What is required:
Look in the data below for the line that contains "The height and width of the screenshot is (914, 1324).". Copy that line and the remaining lines exactly.

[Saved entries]
_ _ _

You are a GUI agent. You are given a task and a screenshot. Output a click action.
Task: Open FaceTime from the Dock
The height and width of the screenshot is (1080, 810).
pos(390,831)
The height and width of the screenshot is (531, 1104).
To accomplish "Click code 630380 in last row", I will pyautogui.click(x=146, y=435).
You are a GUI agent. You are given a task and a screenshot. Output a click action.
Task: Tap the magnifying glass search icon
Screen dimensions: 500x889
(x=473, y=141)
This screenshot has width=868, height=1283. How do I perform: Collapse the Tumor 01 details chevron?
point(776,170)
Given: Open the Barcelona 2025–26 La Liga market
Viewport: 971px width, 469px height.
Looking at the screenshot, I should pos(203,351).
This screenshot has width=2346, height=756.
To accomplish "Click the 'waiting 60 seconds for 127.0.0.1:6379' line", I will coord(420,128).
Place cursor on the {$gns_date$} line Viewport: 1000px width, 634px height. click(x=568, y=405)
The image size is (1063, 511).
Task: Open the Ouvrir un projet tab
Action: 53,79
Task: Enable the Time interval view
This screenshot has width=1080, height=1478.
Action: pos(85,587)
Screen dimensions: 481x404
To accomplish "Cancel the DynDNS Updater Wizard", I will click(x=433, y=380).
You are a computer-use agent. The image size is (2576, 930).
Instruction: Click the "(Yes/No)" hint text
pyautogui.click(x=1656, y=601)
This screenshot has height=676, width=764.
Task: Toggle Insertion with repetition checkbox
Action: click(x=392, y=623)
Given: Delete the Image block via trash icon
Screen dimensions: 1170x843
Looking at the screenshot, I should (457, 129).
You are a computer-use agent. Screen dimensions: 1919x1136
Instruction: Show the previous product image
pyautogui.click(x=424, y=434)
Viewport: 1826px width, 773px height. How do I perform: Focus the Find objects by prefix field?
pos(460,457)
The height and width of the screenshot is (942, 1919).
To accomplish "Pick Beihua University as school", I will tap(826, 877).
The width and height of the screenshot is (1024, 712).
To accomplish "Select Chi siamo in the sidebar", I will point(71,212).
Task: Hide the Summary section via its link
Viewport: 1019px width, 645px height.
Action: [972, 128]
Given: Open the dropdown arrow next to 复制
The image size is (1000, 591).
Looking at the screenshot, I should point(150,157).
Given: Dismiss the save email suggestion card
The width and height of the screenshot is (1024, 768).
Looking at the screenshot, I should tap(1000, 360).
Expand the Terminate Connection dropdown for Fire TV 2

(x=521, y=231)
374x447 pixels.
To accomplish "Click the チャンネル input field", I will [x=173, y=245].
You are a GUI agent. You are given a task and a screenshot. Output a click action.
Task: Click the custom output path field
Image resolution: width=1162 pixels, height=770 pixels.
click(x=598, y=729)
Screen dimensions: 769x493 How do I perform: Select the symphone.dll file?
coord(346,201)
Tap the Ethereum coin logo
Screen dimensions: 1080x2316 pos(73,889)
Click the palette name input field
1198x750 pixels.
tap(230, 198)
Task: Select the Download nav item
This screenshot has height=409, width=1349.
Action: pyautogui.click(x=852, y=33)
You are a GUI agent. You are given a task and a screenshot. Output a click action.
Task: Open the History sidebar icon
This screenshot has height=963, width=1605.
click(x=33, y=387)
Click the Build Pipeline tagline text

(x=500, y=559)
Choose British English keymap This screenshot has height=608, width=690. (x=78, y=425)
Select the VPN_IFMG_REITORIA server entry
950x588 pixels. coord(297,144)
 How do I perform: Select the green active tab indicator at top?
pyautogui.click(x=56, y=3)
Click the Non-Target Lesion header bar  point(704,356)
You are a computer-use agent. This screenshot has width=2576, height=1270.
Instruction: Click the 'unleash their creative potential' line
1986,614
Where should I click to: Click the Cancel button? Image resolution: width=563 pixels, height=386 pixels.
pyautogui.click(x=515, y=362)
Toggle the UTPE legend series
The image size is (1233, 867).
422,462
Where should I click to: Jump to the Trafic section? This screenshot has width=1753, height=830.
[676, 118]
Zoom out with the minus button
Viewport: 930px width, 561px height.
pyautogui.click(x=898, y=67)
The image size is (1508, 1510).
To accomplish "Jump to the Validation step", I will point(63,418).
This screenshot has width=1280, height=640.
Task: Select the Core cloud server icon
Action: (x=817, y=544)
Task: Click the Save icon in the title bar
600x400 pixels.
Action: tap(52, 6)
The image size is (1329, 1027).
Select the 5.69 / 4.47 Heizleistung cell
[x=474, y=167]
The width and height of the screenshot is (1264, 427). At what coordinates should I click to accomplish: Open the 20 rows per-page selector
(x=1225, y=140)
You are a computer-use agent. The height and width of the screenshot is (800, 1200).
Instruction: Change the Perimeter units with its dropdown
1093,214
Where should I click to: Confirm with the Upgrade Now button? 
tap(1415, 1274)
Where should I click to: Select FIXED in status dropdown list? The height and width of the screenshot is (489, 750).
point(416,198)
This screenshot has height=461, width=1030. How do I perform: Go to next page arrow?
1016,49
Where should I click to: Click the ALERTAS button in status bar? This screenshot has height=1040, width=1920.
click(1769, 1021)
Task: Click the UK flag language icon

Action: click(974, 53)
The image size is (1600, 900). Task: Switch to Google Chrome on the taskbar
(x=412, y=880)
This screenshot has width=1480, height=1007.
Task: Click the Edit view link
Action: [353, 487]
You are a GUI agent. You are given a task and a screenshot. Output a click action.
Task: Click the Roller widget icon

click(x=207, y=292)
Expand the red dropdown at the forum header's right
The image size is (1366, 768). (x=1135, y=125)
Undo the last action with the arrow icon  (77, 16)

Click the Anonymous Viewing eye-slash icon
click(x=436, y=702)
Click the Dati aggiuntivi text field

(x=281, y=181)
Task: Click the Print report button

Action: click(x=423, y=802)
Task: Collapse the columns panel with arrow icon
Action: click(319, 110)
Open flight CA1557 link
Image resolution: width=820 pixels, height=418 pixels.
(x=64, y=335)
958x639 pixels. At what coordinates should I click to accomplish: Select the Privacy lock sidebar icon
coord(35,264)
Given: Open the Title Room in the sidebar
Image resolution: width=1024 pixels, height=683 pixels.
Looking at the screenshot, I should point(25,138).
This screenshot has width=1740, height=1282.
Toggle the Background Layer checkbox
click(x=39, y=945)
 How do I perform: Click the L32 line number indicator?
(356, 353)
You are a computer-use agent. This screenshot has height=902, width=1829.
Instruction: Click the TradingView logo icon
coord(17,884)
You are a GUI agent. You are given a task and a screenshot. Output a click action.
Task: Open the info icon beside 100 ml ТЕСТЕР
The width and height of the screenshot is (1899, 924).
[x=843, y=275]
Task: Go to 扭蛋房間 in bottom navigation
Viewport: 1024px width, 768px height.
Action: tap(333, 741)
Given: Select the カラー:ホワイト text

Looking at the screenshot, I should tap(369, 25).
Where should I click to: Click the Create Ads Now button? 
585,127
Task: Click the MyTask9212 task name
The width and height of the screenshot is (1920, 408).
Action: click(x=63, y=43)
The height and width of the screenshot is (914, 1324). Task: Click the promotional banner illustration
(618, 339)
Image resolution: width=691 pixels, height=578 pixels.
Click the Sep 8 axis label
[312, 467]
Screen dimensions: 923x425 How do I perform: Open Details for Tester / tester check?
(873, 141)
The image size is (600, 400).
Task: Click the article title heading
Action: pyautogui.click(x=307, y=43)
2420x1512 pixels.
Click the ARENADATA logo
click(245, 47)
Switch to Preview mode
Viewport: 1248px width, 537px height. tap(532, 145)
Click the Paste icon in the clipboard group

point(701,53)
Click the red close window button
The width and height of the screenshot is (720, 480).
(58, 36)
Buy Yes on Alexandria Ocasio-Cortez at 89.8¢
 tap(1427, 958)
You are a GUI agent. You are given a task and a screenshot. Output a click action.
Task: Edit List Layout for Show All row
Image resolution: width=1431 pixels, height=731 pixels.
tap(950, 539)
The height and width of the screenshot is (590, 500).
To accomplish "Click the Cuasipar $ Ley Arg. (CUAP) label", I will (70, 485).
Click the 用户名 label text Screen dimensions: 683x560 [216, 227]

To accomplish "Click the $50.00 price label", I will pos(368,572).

_ _ _

Solved problem:
The height and width of the screenshot is (914, 1324). Task: Click the promotional banner illustration
(618, 339)
Image resolution: width=691 pixels, height=578 pixels.
Click the Sep 8 axis label
[312, 467]
Screen dimensions: 923x425 How do I perform: Open Details for Tester / tester check?
(873, 141)
The image size is (600, 400).
Task: Click the article title heading
Action: pyautogui.click(x=307, y=43)
2420x1512 pixels.
Click the ARENADATA logo
click(245, 47)
Switch to Preview mode
Viewport: 1248px width, 537px height. tap(532, 145)
Click the Paste icon in the clipboard group

point(701,53)
Click the red close window button
The width and height of the screenshot is (720, 480).
(58, 36)
Buy Yes on Alexandria Ocasio-Cortez at 89.8¢
 tap(1427, 958)
You are a GUI agent. You are given a task and a screenshot. Output a click action.
Task: Edit List Layout for Show All row
Image resolution: width=1431 pixels, height=731 pixels.
tap(950, 539)
The height and width of the screenshot is (590, 500).
To accomplish "Click the Cuasipar $ Ley Arg. (CUAP) label", I will (70, 485).
Click the 用户名 label text Screen dimensions: 683x560 [216, 227]

To accomplish "Click the $50.00 price label", I will pos(368,572).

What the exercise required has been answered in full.